Optimising the performance of nested loops for text extraction/manipulation

I receive operations logs, one per line, in an $input_file: each line describes which resources were used (printers, scanners, etc.) Below are examples of valid lines:

crap I don't care [] # This should not happen, but sometimes it does
crap I don't care [Printer DVX500]
crap I really do not care [Printer DV650V & Scanner SON2000]
some other crap [Printer DVX500 & Printer DV650V & Scanner SON2000]

I have no control over how these lines are produced. I only know that the resources are supposed to be described at the end of each line, between square brackets ([...]). Sometimes, like in the first line above, it is empty; sometimes, several resources are used, in which case resources are separated with $SEP ($SEP=="&" in the examples).

For usage purposes, I need to produce a sorted list of (unique) resources in an $output_file$ . The following code works, and follows these steps:

Extract the content between [] at the end of the line into $content
If $content is not empty, try and split parts between $SEP into $parts
For each element in $parts, trim trailing/leading whitespace(s)
Put the trimmed sequence into an array (which naturally adds unique resources only)
Write everything into $output_file

With the line examples above, the result should be the following:

Printer DVX500
Printer DV650V 
Scanner SON2000

Here is the script I am using, which is functionally correct (at least so far):

# Get the input and output file paths from the command line arguments
input_file="$1"
output_file="$2"
# Check if the input file exists
if [[ ! -f "$input_file" ]]; then
    echo "Error: Input file '$input_file' not found!"
    exit 1
fi

# Use a hash table (associative array) to avoid duplicates directly in memory
declare -A unique_lines
linenumber=0
# Process the file line by line
while IFS= read -r line; do
        linenumber=$[$linenumber +1]
        if (( $linenumber%100 == 0 )); then
            echo "line=$linenumber"
        fi
    # Use sed to extract the content between the first "[" and "]"
    content=$(echo "$line" | sed -E 's/.*\[(.*)\].*/\1/')

    # If content is not empty, process the extracted part
    if [[ -n "$content" ]]; then
        # Split the content by "&" and process each part
        IFS="&" read -ra parts <<< "$content"
        for part in "${parts[@]}"; do
            # Trim leading/trailing whitespace from each part
            trimmed_part=$(echo "$part" | sed 's/^[[:space:]]*//;s/[[:space:]]*$//')
            
            # Store the trimmed part in the associative array (ensures uniqueness)
            unique_lines["$trimmed_part"]=1
        done
    fi
done < "$input_file"

# Write the sorted, unique results to the output file
for part in "${!unique_lines[@]}"; do
    echo "$part"
done | sort > "$output_file" # supposed to be unique already, due to how $unique_line is fed

echo "Processing completed. Output saved to $output_file"

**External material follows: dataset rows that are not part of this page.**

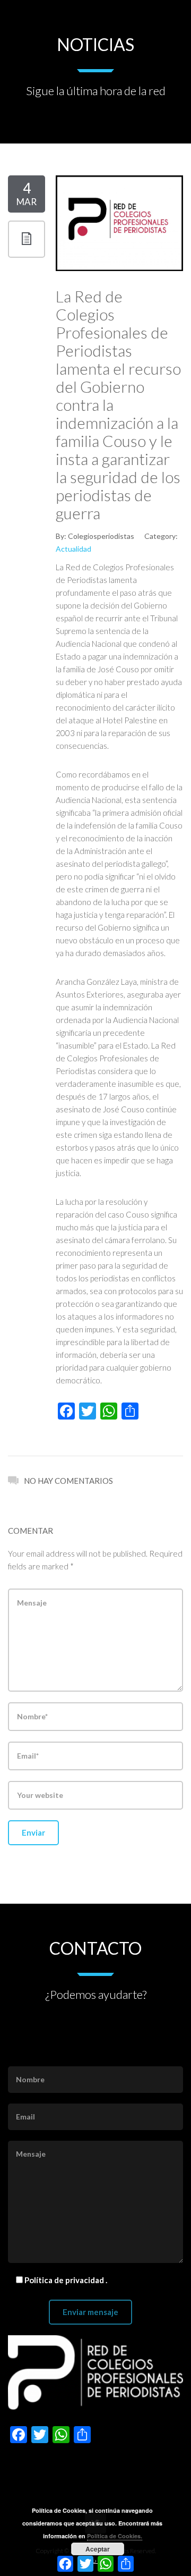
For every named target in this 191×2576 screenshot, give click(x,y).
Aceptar (97, 2549)
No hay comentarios (68, 1480)
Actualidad (73, 548)
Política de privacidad (65, 2280)
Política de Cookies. (114, 2536)
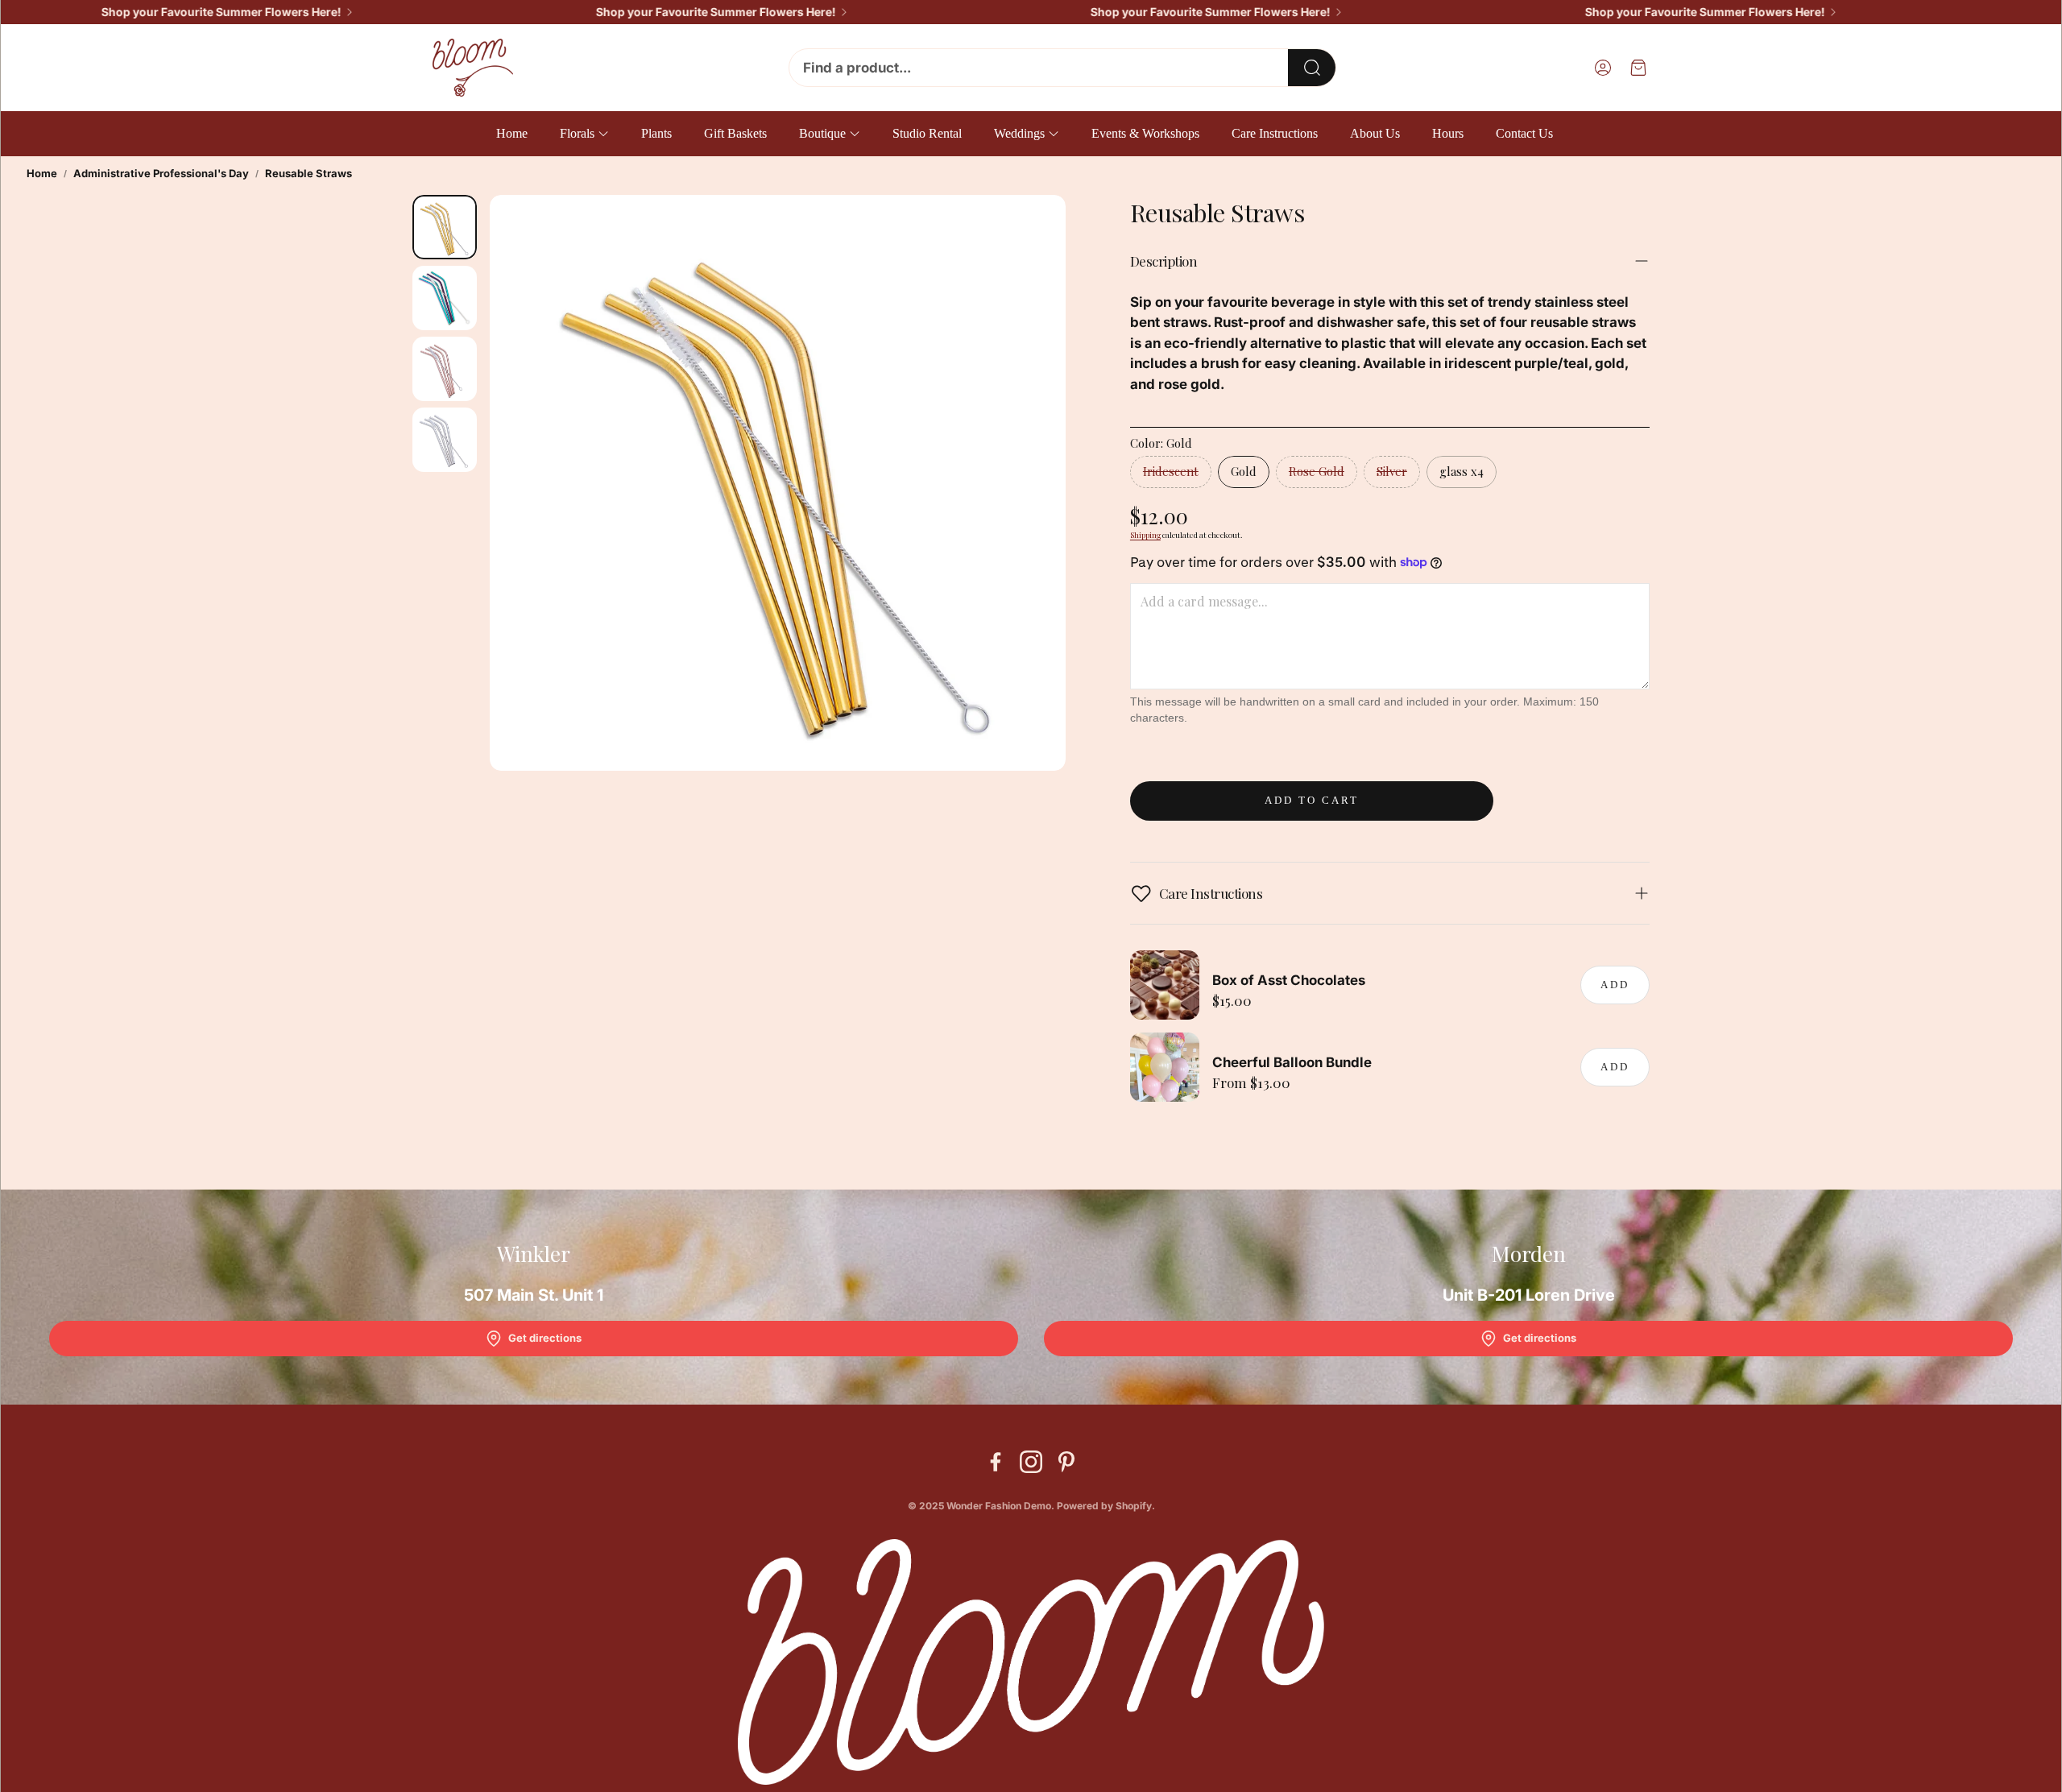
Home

The issue is performance: with $input_files between 5000-10.000 lines, the previous script takes between 12 to 30 minutes. I tried several things, but could not figure out a way of really optimising it:

using parameter expansion for extracting the resource list, instead of sed;
outputing into $output_file along the extraction, instead of storing results in the $unique_lines array (which is way slower because of the many write operations);

The culprit seems to be the second read followed by the for loop, but I don't see an easy way to do Step #2 otherwise.

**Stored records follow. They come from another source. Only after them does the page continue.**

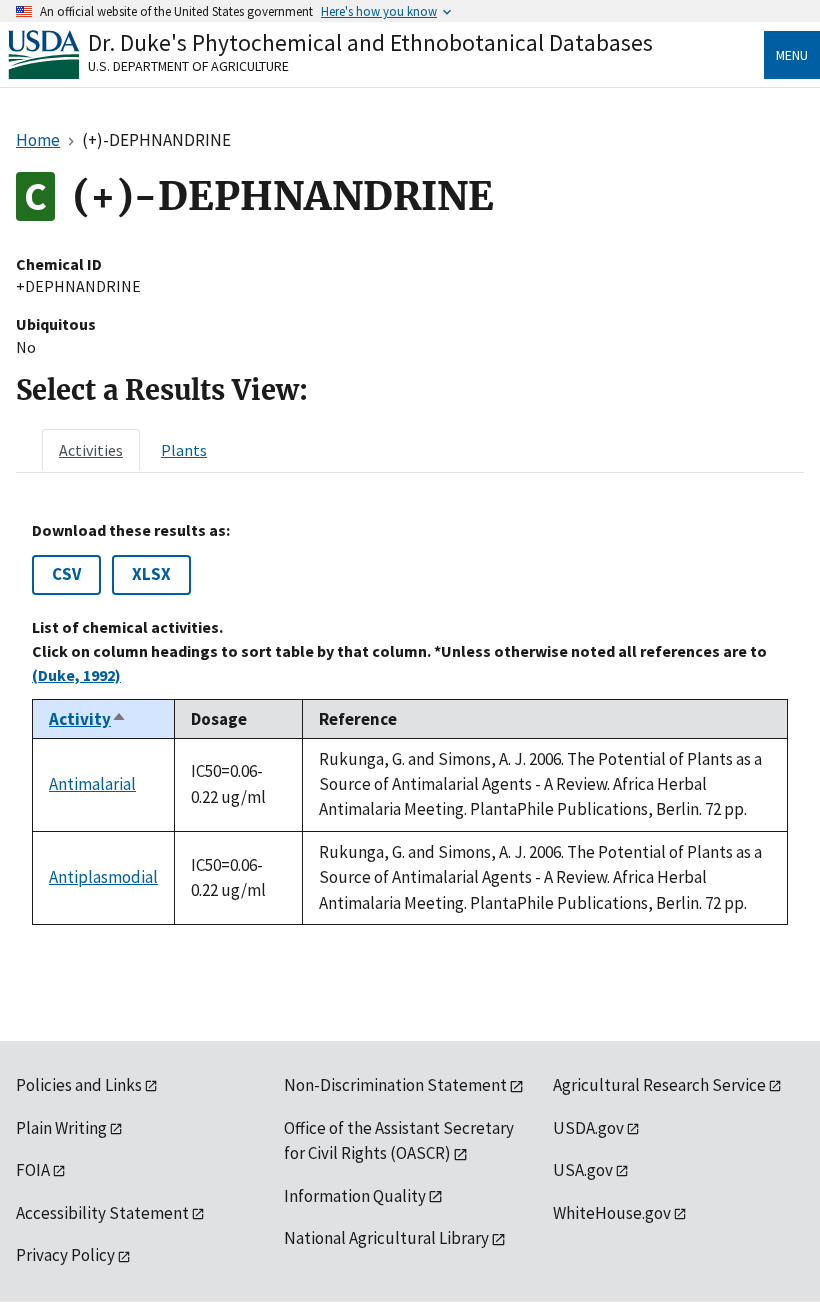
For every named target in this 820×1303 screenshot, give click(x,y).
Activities (91, 450)
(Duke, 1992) (76, 675)
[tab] (91, 450)
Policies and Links (79, 1085)
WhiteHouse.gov (612, 1213)
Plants (184, 450)
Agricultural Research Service (659, 1085)
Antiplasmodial (103, 877)
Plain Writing (61, 1128)
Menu (792, 55)
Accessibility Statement (102, 1213)
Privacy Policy (65, 1255)
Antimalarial (92, 784)
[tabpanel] (410, 723)
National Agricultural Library (386, 1238)
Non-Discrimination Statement (395, 1085)
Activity (88, 719)
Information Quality (355, 1196)
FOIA (33, 1170)
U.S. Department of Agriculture (188, 66)
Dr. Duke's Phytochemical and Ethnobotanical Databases (370, 42)
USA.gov (583, 1170)
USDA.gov (588, 1128)
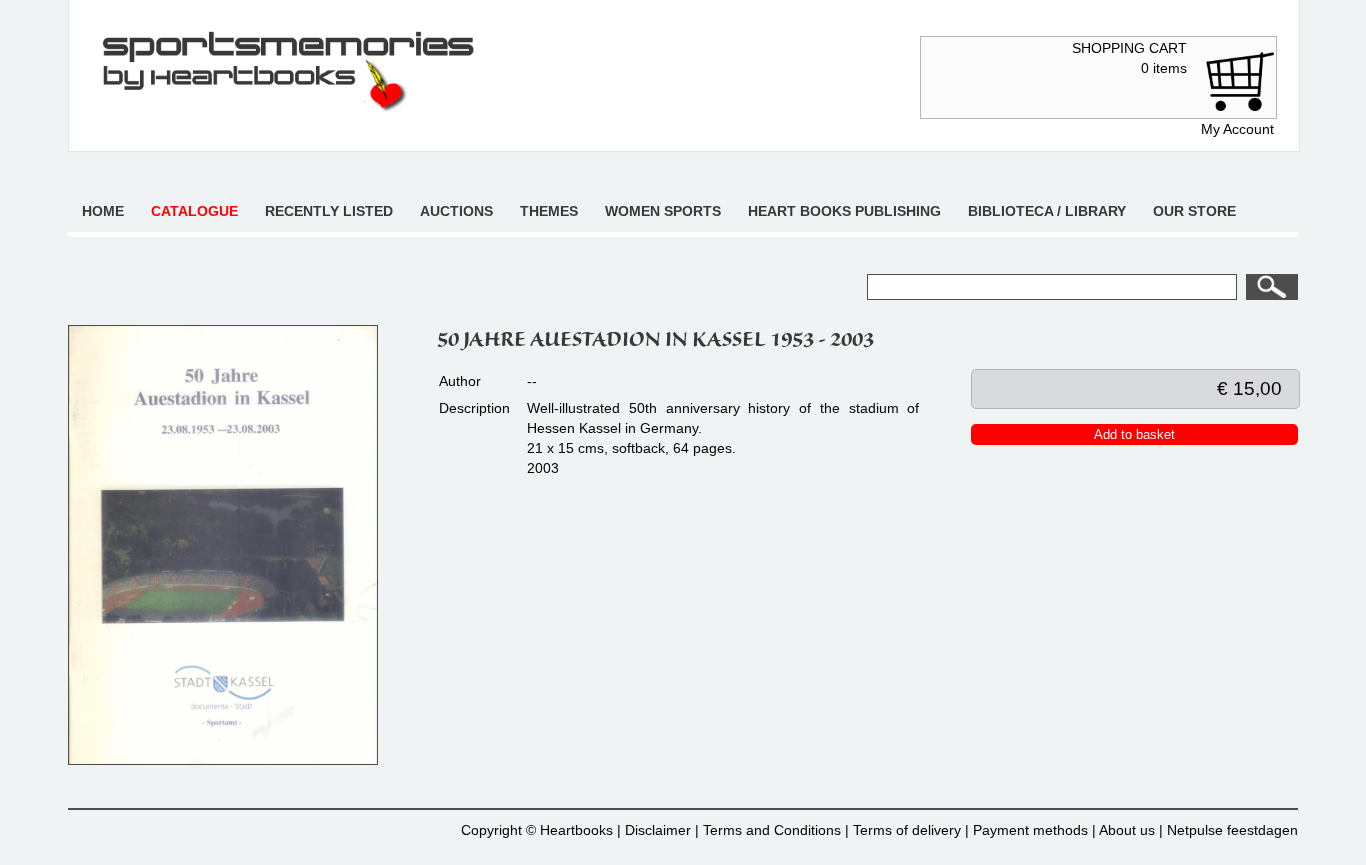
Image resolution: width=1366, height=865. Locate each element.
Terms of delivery (907, 830)
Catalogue (194, 211)
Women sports (663, 211)
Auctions (456, 211)
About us (1127, 830)
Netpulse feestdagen (1232, 830)
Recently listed (329, 211)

If you have any indication on how to optimise it, even if the general algorithm is changed, I would be happy.

EDIT: Completing requirements list wrt. brillant commenters remarks :-)

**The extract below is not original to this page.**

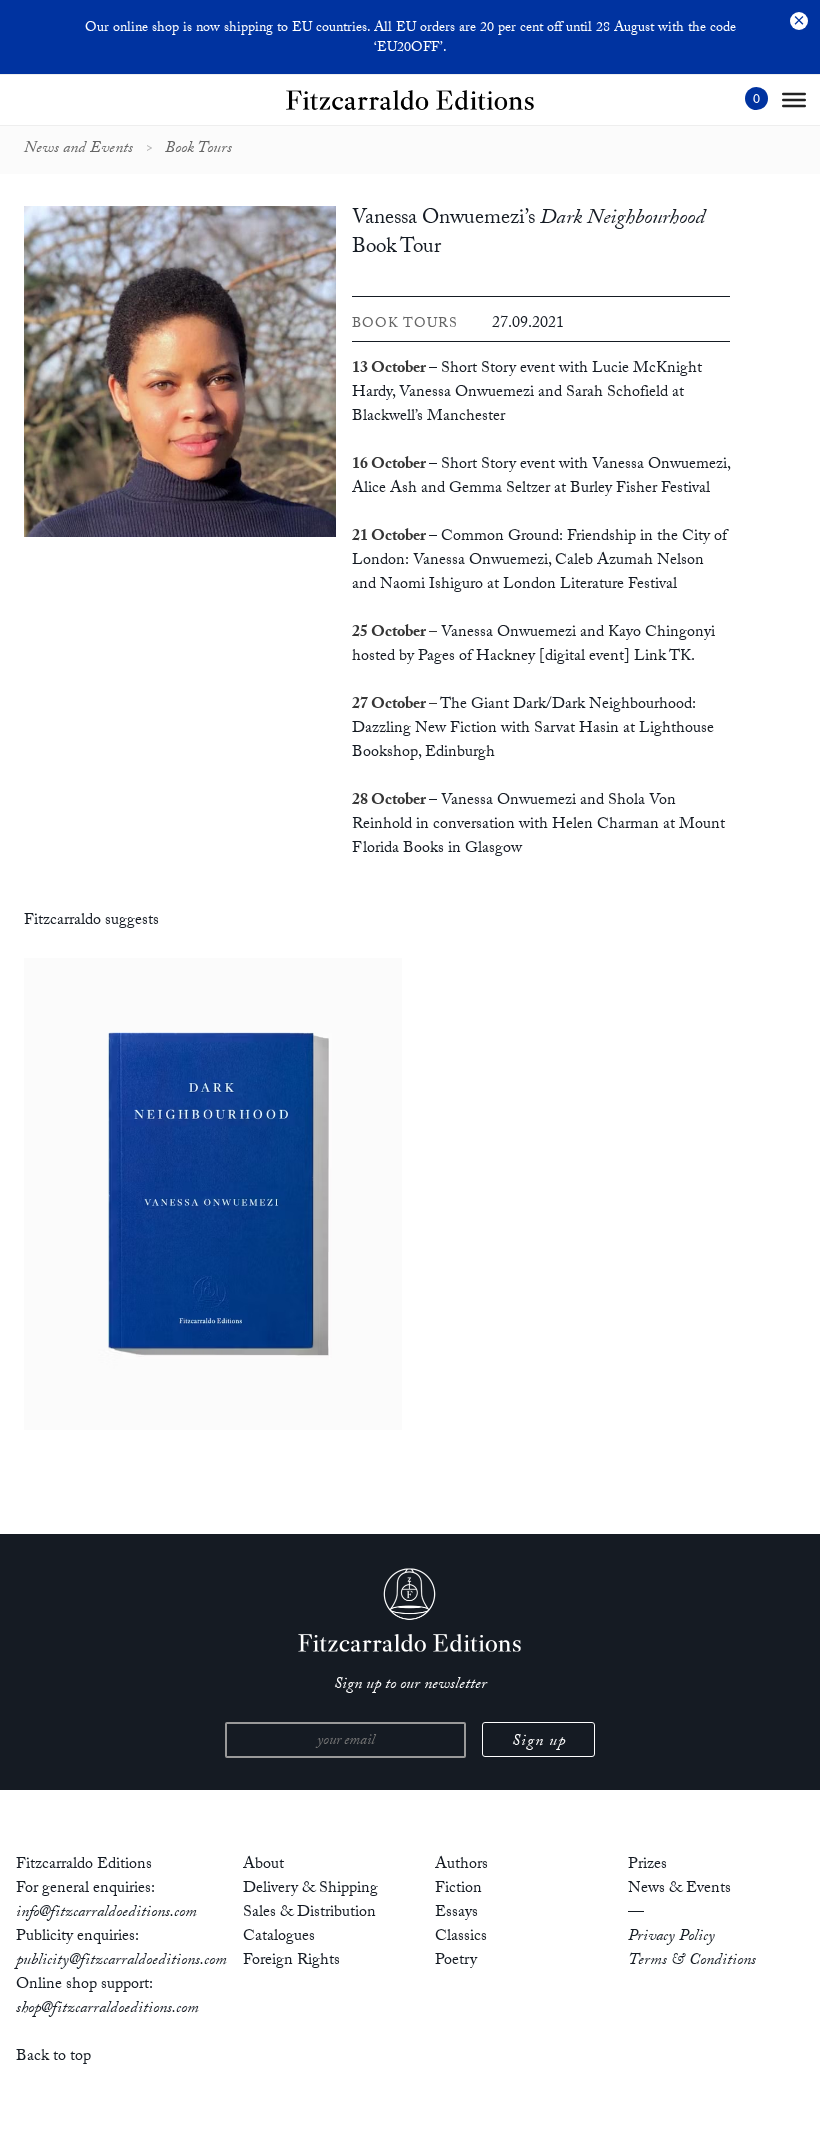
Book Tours (198, 150)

Thanks for the thorough analysis of my use case :-). For the sake of completeness:

An important modification I left out: Line may contains other [...], but the info I need to extract is always within the last pair. So a better test set would be the following:

crap I don't care [CRAP] [] # This should not happen, but sometimes it does
crap I don't care [CRAPPYCRAP] [Printer DVX500]
crap I really do not care [IRREL] [CRAP!] [Printer DV650V & Scanner SON2000]
some other crap [!!!] [CRAPPPYYYY] [NOTHERE] [Printer DVX500 & Printer DV650V & Scanner SON2000]

There should not be lines without any [...] group, or at least I never got the case yet. Maybe adopting a defensive line here would be better, I don't know...
The data inside brackets may effectively vary (in lower/upper cases, in singular/plural forms, etc.) but that does not matter much, as the rest of the workflow takes these variations into consideration.
The data inside [...] may occasionally have trailing/leading spaces, although rarely. For my solution, that was not an issue, as I extracted the whole content between [...], then splitted along the [:space:]$SEP[:space:] characters, then trimmed, which should have taken care of it.
Finally, yes: sticking to bash is boss-mandatory, and I fully agree with you that a GPPL would have been way better (readable, faster) than bash.

Solution

You're using the wrong tool. A shell (e.g. bash) is a tool to create/destroy files and processes and sequence calls to other tools. It's specifically NOT a tool to manipulate text. The mandatory POSIX (i.e. available on all Unix boxes) tool to manipulate text is awk so you should be using a single awk script instead of bash calling sed and other tools in a loop which is a famously inefficient approach as well as usually resulting in lengthy, complicated, fragile, non-portable code. See why-is-using-a-shell-loop-to-process-text-considered-bad-practice.

This, using any awk, will do what you appear to want to do orders of magnitude faster than what you were trying to do as well as being more concise and portable:

$ cat tst.sh
#!/usr/bin/env bash

input_file="$1"
output_file="$2"

awk '
    sub(/.*\[/,"") && sub(/].*/,"") && NF {
        gsub(/ *& */, ORS)
        print
    }
' "$input_file" | sort -u > "$output_file"

You'd run the above the same way as the script in your question:

$ ./tst.sh file outfile

and the output would be:

$ cat outfile
Printer DV650V
Printer DVX500
Scanner SON2000